Is the general idea to have a table with definition {id:uuid,created_at:timestam...

asah · on Dec 16, 2023

yes re table definition.

To answer your question, for indexing there's a couple of options: - if you know which fields you want to index, use an expression index with a regular B-tree. - if you don't know which fields you want to index, use a GIN index on the whole field.

Blogpost which covers both cases: https://scalegrid.io/blog/using-jsonb-in-postgresql-how-to-e...

That said, I generally don't bother indexing the "raw" table, but instead create a parsed+summary table that breaks out the fields I want to index into 'real' sql columns and summarizes the data to reduce the number of records. In particular, I use a partitioned table for the raw data which keeps the data-per-table tiny enough to fit in RAM, and "real time" queries just hit the latest raw table(s). For big, real-time data, I sometimes use TABLESAMPLE queries to create estimates, or triggers to do exact counting (which is what NoSQL databases do, just without the nice structure of triggers).

berkes · on Dec 17, 2023

In event sourcing, as described in DDD, the aggregate is more important. So there (also) has to be an aggregate Id, that's non-unique (one aggregate has many events).

Then, there's the optimistic locking system that you'll need if there's a lot of concurrency. For that, typically, a 'sequence' number is added. Simple, effective.

Last, you're quite often only interested in one, or a few, types when doing reporting. A stringly typed 'type' column is often Good Enough.

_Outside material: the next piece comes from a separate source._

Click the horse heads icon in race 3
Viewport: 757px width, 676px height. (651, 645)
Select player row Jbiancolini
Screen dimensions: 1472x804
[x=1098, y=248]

Created at is handy, but not crucial.

So, you'll want something like

{ Id: uuid, aggregate_id: ?, sequence: Int, type: String, data: jsonb }

Querying then fetches "everything for aggregate x, ordered by sequence". Possibly limited to type X (e.g. when rebuilding a query index). But the first is what happens every time an Aggregate is hydrated (i.e. ShoppingCart::load(”acme/1337”) ) so it has to be indexed for that, primarily.